I created a new tequila drink. it is a mix of excitement and fear instilled in innocent people.
I accidentally told him I've been cheating on him with his brother last night.
How did that happen by accident?
I was drunk and vomited all over him and thought, "maybe he will just stay with me out of pity if I tell him with stomach acid and alcohol all over his crotch." I was wrong.
At the doctor. They're doing a flu test now. He was like "where do you think you got this?" I said "bachelor party. Strippers." he goes "okaaaay I'll put 'other'."
I just spread your mom's ashes with my new girlfriend. I wouldve waited for you to fly home but she was uncomfortable in the house with her remains there. I'll mail you the urn since u handpainted it.
YOU HAVE A GIRLFRIEND ALREADY!?! WTF WE JUST HAD HER FUNERAL 3 WEEKS AGO!!!!!!!!!!!!
the only human I can compare her to is rosie o'donnell.
I now have an ENTIRE drawer of unused disposable silverware from Boston Market... and you guys said I needed to "buy" kitchen stuff
Then he said something about how from that angle I looked just like his mom.
All together there was 318 cigarette butts in the pool... And my microwave.

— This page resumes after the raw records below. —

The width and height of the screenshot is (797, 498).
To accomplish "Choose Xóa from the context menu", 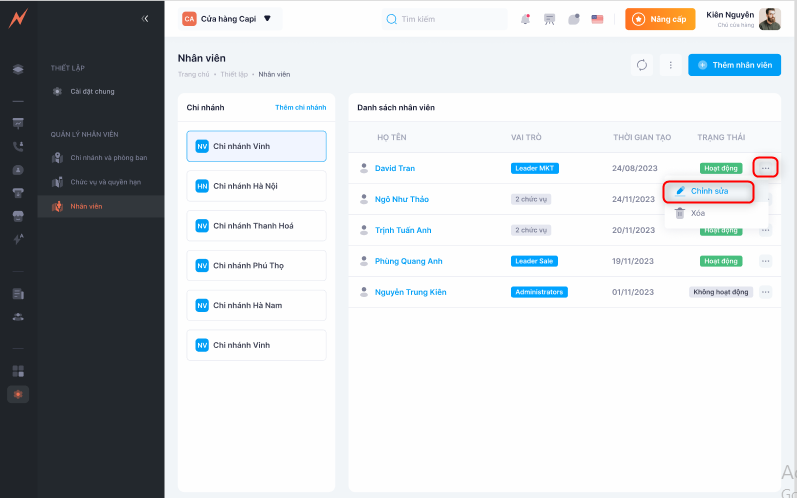I will coord(698,213).
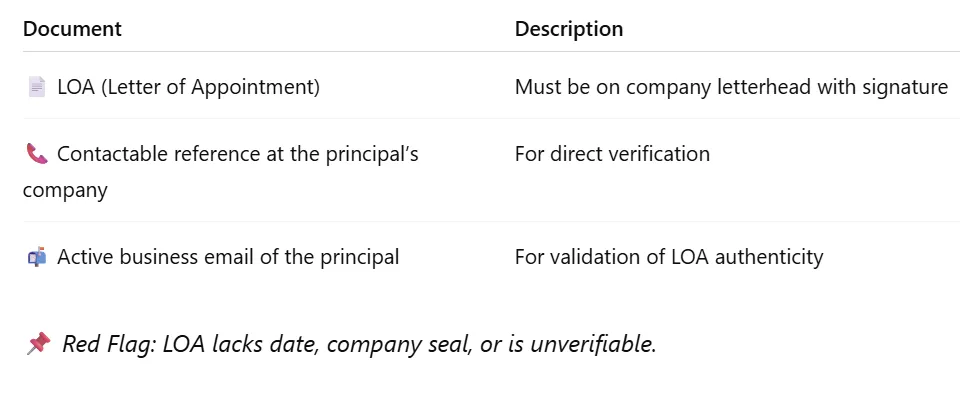Click the pink telephone receiver icon
This screenshot has height=398, width=960.
click(x=37, y=154)
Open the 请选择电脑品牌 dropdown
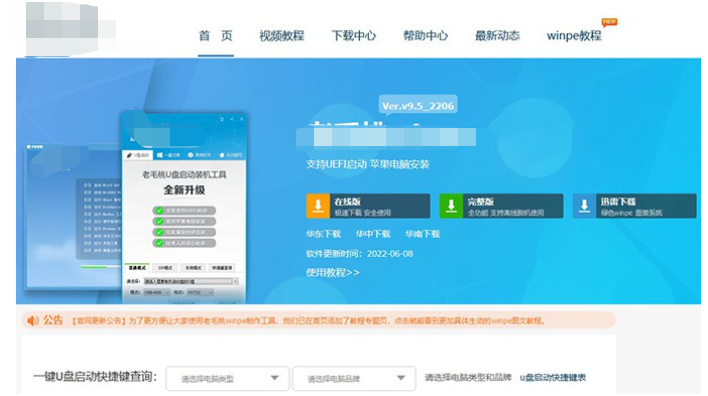The image size is (708, 396). pos(354,378)
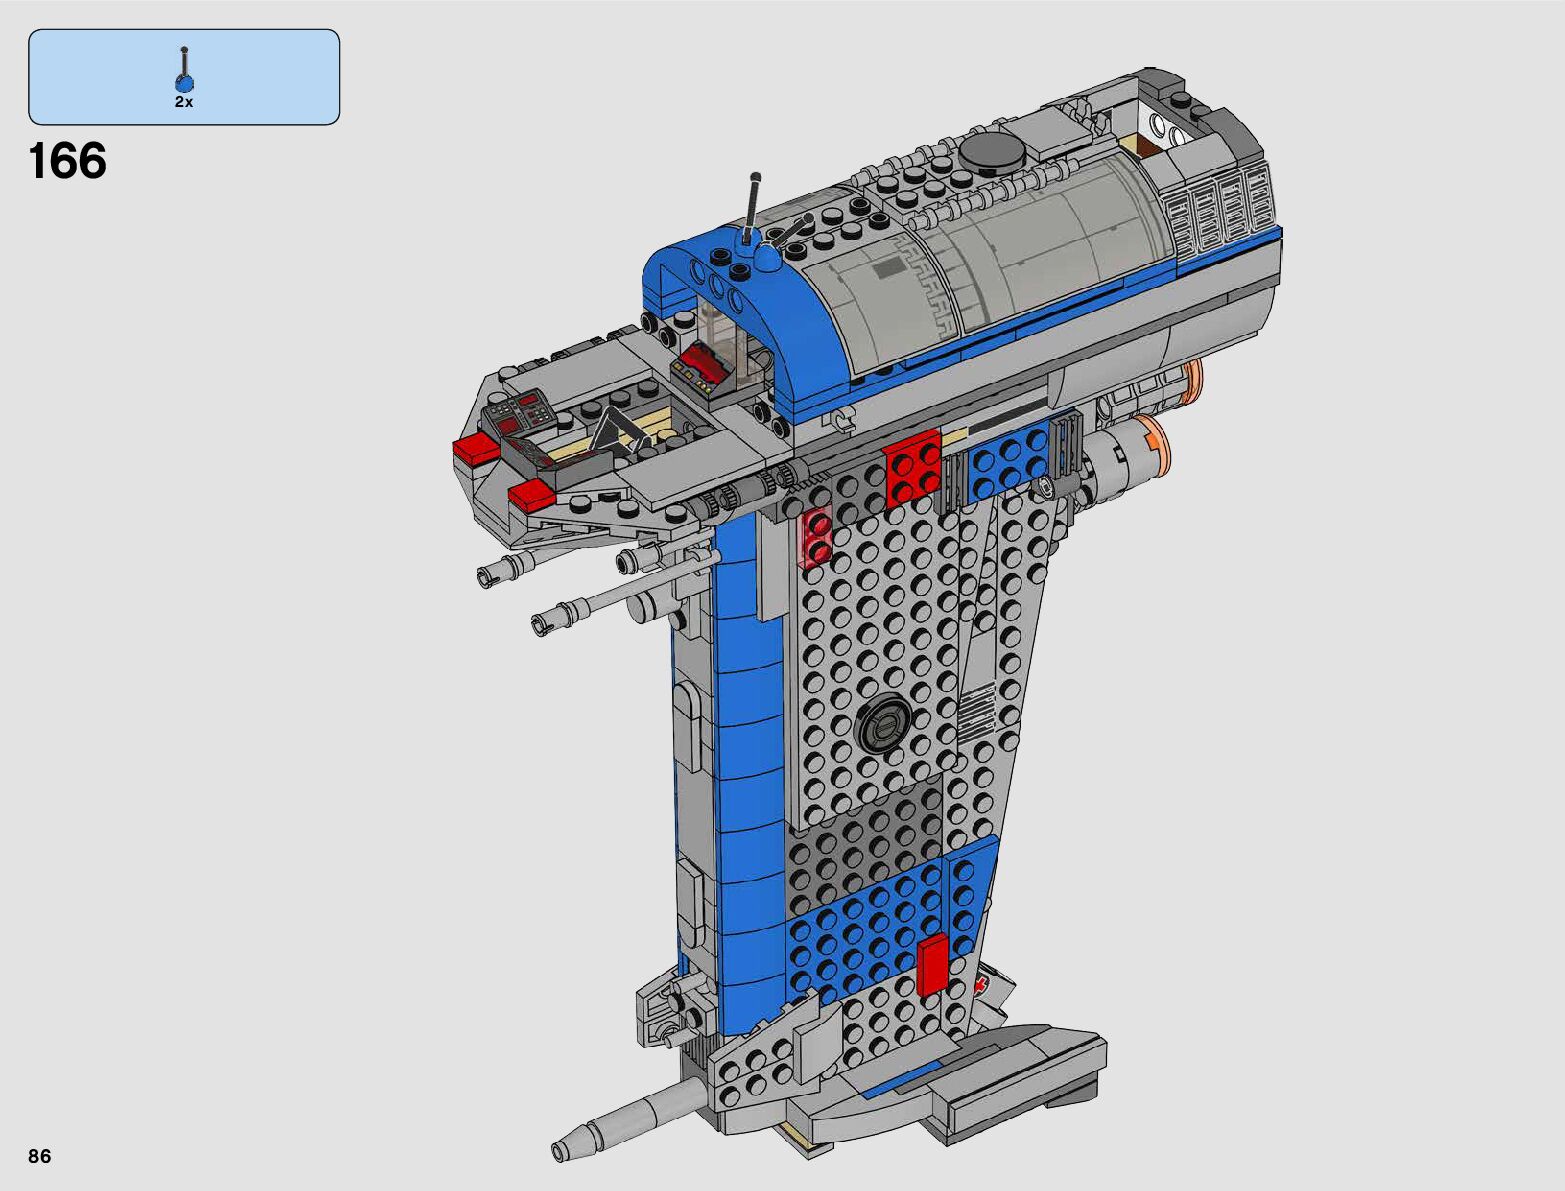
Task: Click the page number 86
Action: click(x=40, y=1156)
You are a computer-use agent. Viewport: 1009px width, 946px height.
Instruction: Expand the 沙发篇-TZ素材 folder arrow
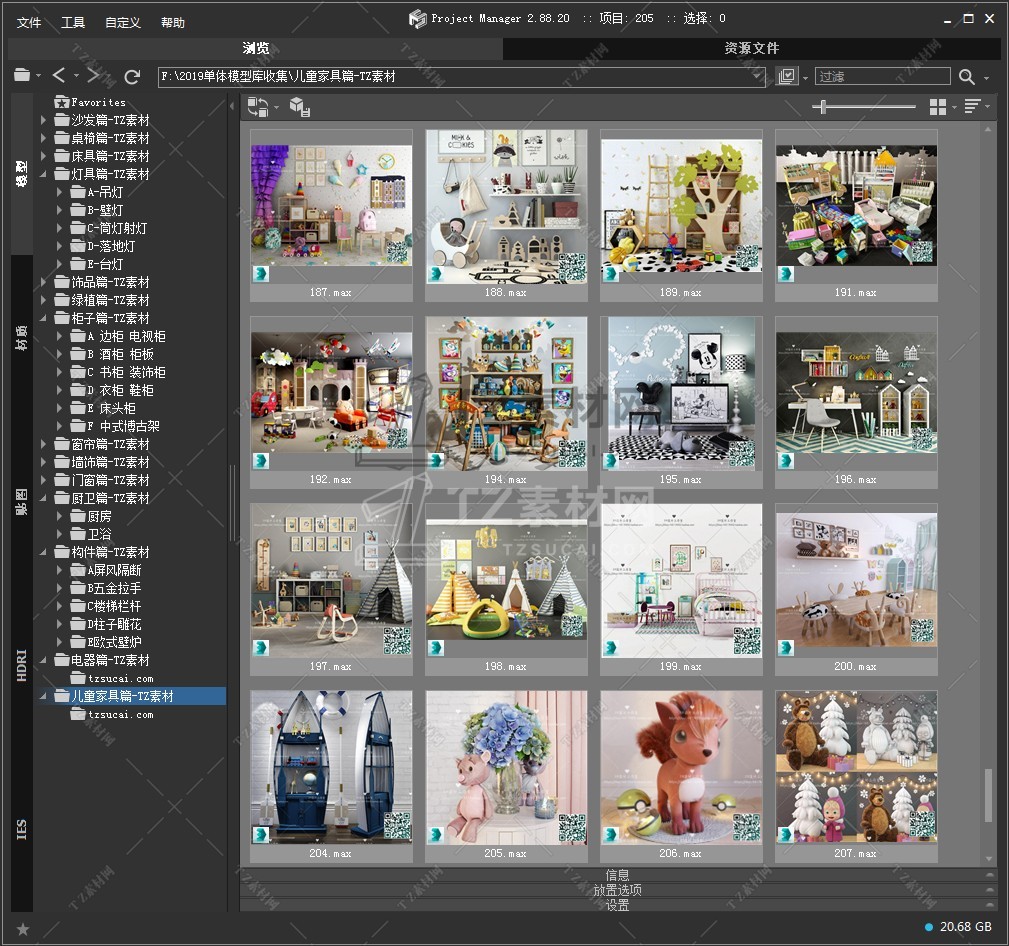tap(44, 120)
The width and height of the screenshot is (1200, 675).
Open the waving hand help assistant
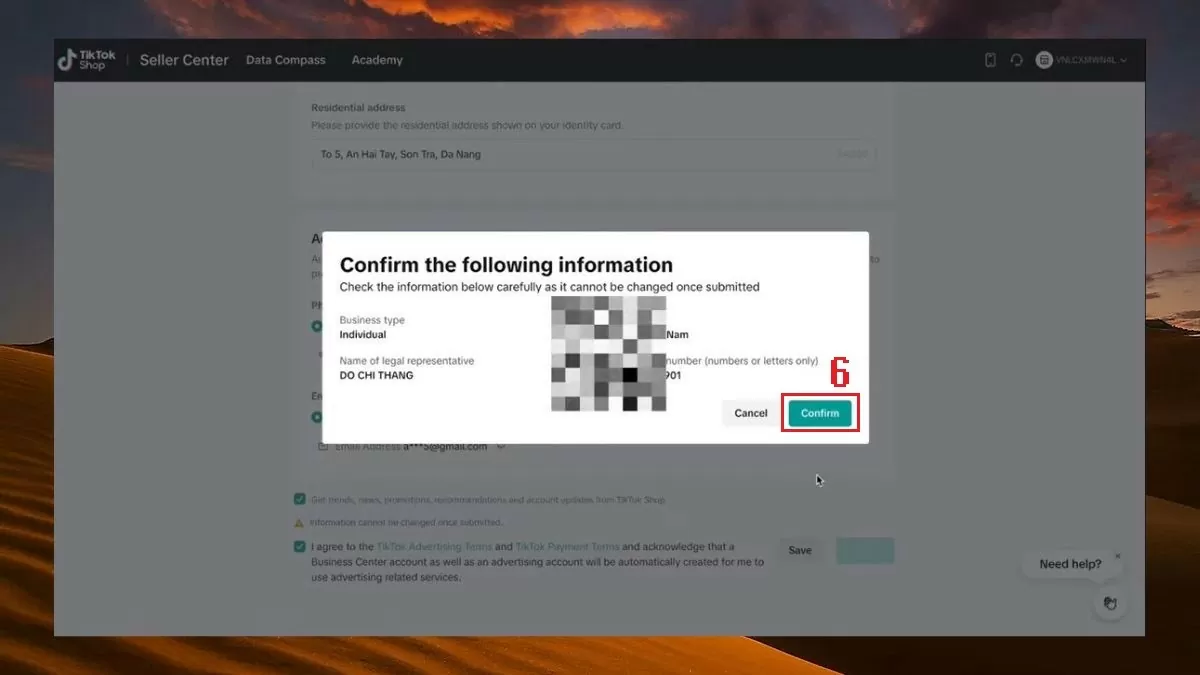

He had bigger boobs than me last night and we both weren't wearing a bra so it was a fair judgement
My week is over as of 8pm tonight, and I'm herpes free...Let's rage
I don't need my coworkers thinking I'm a nutcase.
You gift wrapped a tampon.
After you passed out we took your car to the campus and stole a 150lb plaque that's now in your trunk. Happy birthday!
Cause I know you wanna ride the D like a Vespa in ROMAN HOLIDAY
Look, road flare archery was agreed on. We both accepted it was a shit idea sober, but did it drunk anyway.
Played Gay Bar on the jukebox and pissed off the Republicans here. Best day before birthday ever.